The artificial sweetener acesulfame potassium (ACK) is officially approved as safe for intake and has been used in processed foods. However, ACKs have been reported to induce metabolic syndrome, along with alteration of the gut microbiota in mice. In recent years, studies have suggested that this artificial sweetener promotes myeloperoxidase reactivity in Crohn's disease-like ileitis. We aimed to investigate the effect of ACK on the intestinal mucosa and gut microbiota of normal mice. Acesulfame potassium was administered to C57BL/6J mice (8weeks old) via free drinking. Intestinal damage was evaluated histologically, and messenger RNA (mRNA) levels of TNF-α, IFN-γ, IL1-β, MAdCAM-1, GLP1R, and GLP2R were determined with quantitative reverse transcription polymerase chain reaction (qRT-PCR).
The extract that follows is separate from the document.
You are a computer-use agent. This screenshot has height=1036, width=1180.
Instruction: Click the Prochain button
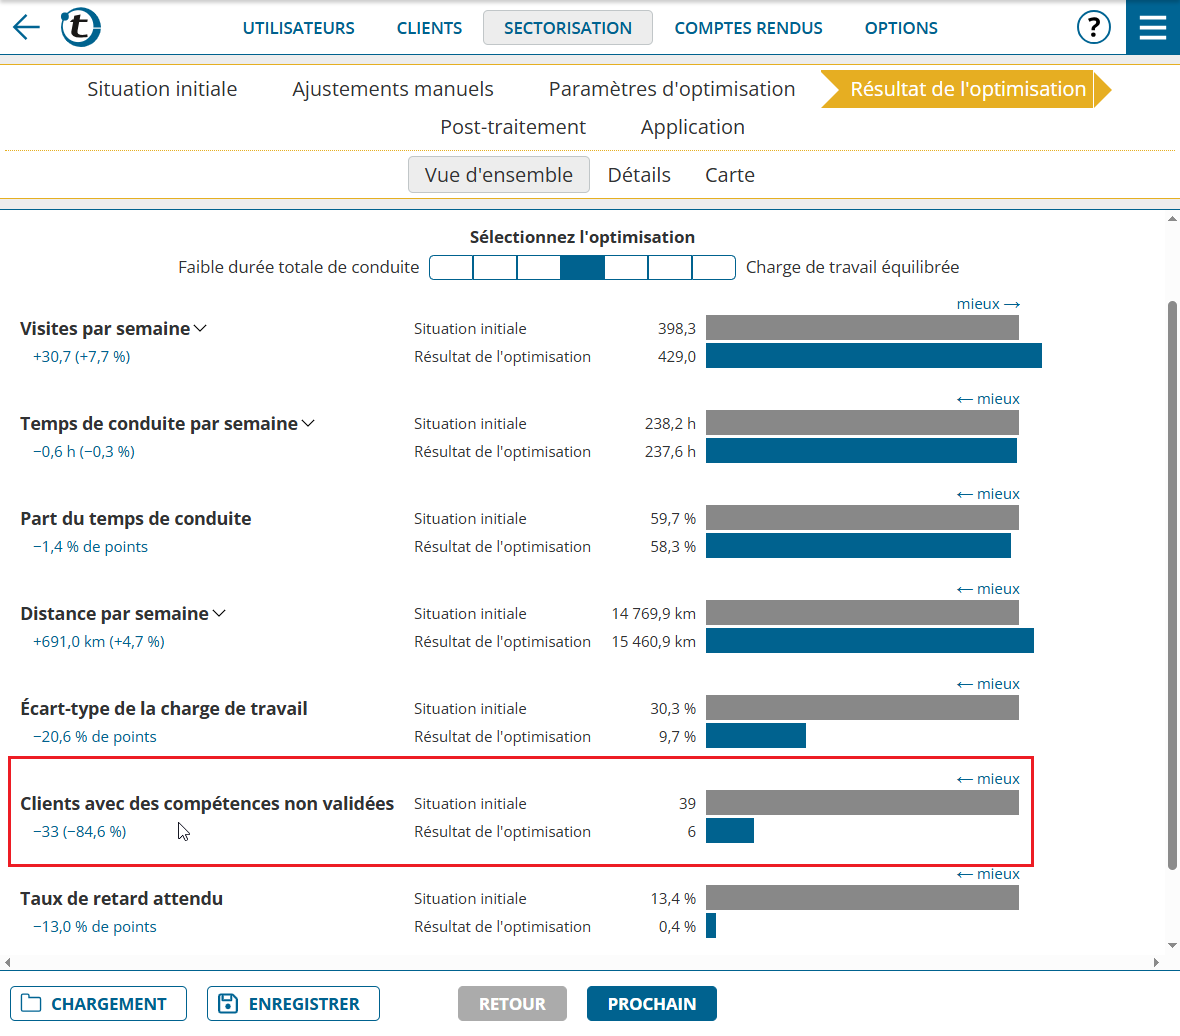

Immunohistochemistry was performed to examine the expression of MAdCAM-1 in the small intestine. The composition of gut microbiota was assessed using high-throughput sequencing. We performed intravital microscopic observation to examine if ACK altered lymphocyte migration to the intestinal microvessels. Acesulfame potassium increased the expression of proinflammatory cytokines, decreased the expression of GLP-1R and GLP-2R, and induced small intestinal injury with an increase in intestinal permeability, and ACK treatment induced microbial changes, but the transfer of feces alone from ACK mice did not reproduce intestinal damage in recipient mice. ACK treatment significantly increased the migration of lymphocytes to intestinal microvessels. Acesulfame potassium induces dysbiosis and intestinal injury with enhanced lymphocyte migration to intestinal mucosa. Massive use of non-caloric artificial sweeteners may not be as safe as we think.